Demirtaş, 600 bin artışın baraj için yeterli olacağını söylüyor. Bunu nasıl değerlendiriyorsunuz?
Cumhurbaşkanlığı seçiminde Selahattin Bey, 3 milyon 600 bin oy aldı, bu elbette başarı. Ama bu seçime girerken bunu baz almamak lazım; çünkü orada Selahattin Bey’in söylemi kadar ortak adayın daha dindar imajı gibi başka meseleler vardı... HDP’nin kendini daha güvende hissetmesi için genel seçimdeki 2,5 milyon dolayındaki oyunu baz alması lazım. Önemli olan 4,5 milyon civarında oya ulaşması.

Ulaşabilir mi?
İhtimali yüksek; var olan kimlik siyasetine, kutuplaşmaya ve coğrafyaya sıkışmayan bir söylem tutturursa başarır... Bir sosyolojik gerçeklik de var ortada. Kürtlerin içinde tıpkı Türkler’deki gibi, dindarlar-sekülerler diye kabaca tanımlanabilecek, iki ay ayrı sosyolojik küme var. Üstelik de Türklerden farklı olarak, bu iki küme arasındaki gerilim daha sert ve geçişlilik çok düşük. İkinci bir tarihsel durum; Osmanlıdan beri egemenler, Kürtlerin bir kesimi üzerinden onları kontrol etmiş, dolayısıyla egemenlere daha yakın Kürtler ve muhalif Kürtler diye tarihsel bir ayrım var. Bu iki küme büyük oranda çakışıyorlar ve egemenlere yakın, daha dindarlık temelli yaşayan Kürtlerin partileri oldum bittim, Adalet Partisi gibi partiler... Şimdi de Ak Parti’ye oy veriyor, muhalif Kürtler de HDP ve öncüllerine... Araştırmalarda gördüğümüz, bu iki grup arasındaki geçişlilik çok düşük. Tabii ki geçiş olacaktır ama barajı geçirecek oy potansiyeli orada yok. Dolayısıyla hesaplarımıza göre, 7 milyon Kürt seçmenin kabaca 3,5 milyonu Ak Parti’ye 2,5 milyonu da HDP’ye oy veriyor. Buraya, Türklerden de yüzde 1; 200-300 bin oy ekleniyor. HDP’nin bunu aşması lazım. Yapması gereken bütün ülkeye seslenen radikal demokrasi dedikleri programa sahip çıkmaktır. Siyasi rekabetsizlik meselesini dikkate alınınca, CHP’nin MHP’nin açılım yapıp yapamadıkları gibi değerlendirmeleri de bir araya koydukça, HDP ciddi bir fırsat yakalayabilir, sadece barajı aşmak değil, daha ciddi bir rakama da ulaşabilir...
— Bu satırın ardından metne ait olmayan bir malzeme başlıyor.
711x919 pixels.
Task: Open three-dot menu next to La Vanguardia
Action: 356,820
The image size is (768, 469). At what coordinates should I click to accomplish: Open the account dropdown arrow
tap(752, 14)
Kaç milletvekili çıkarabilir?
Eğer bütün illerde aynı biçimde yüzde 7 olan oy oranını yüzde 10’a çıkarsa, 52-55 milletvekiline ulaşıyor... Ama bu oy belli bir yerde yoğunlaşırsa sayı değişir...
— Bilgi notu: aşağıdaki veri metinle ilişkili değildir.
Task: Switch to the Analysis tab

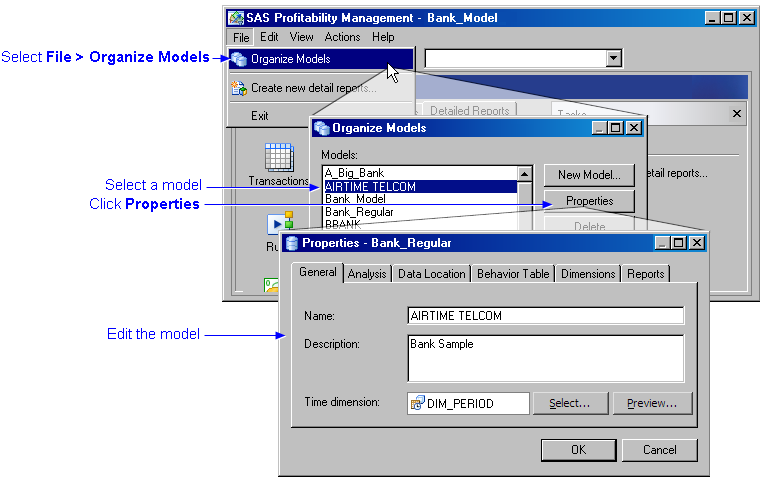Action: 367,274
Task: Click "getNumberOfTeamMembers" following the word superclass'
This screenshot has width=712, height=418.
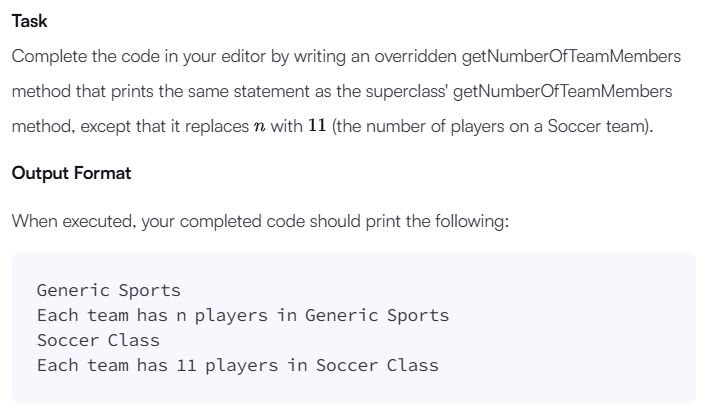Action: point(563,91)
AKP 400 vekile ulaşabilir mi?
Hiçbir matematik şart altında böyle bir ihtimal yok. Bu iddia olsa olsa, hem HDP’nin hem MHP’nin barajın altında kalması, ve Ak Parti’nin geri kalan milletvekillerini toplayıp gelmesi hayalinden besleniyor olabilir.
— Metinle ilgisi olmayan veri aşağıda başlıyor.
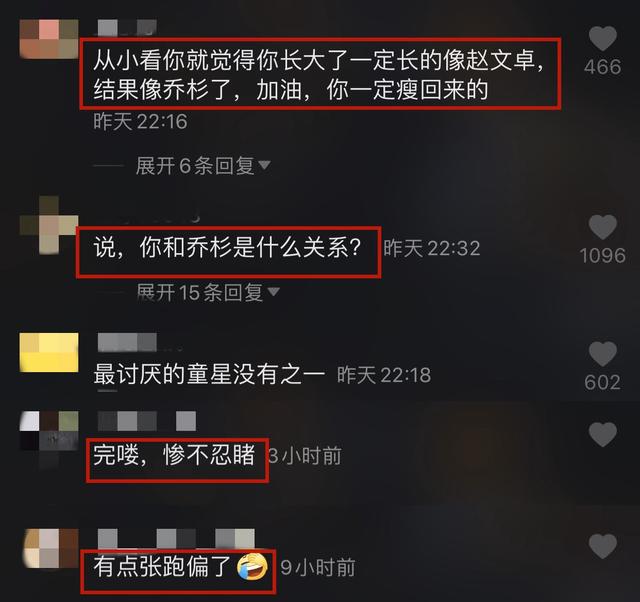Screen dimensions: 640x602
Task: Like the comment with 466 likes
Action: [602, 38]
HDP’nin barajı aşması AKP’nin 276’yı bulamaması anlamına mı gelir?
Tek başına bu yetmez. Ak Parti yüzde 42,5’a düşerse, 275 veya 277’yle iktidar pamuk ipliğine bağlı hale gelebilir. İkincisi, AK Parti’den seçmen çözülmesi olursa bunun daha çok MHP’ye doğru olacağı kanaatim var. CHP’den çözülmenin de HDP’ye doğru olacağı... Yani bu seçimin sürprizi, bugünün üçüncü ve dördüncü sırasındaki partilerin alacağı oy da olabilir. Hem MHP hem HDP, kendilerinden bugün beklenmeyen oy oranına, yani biri 17-18’e diğeri 13-14’e ulaşabilir.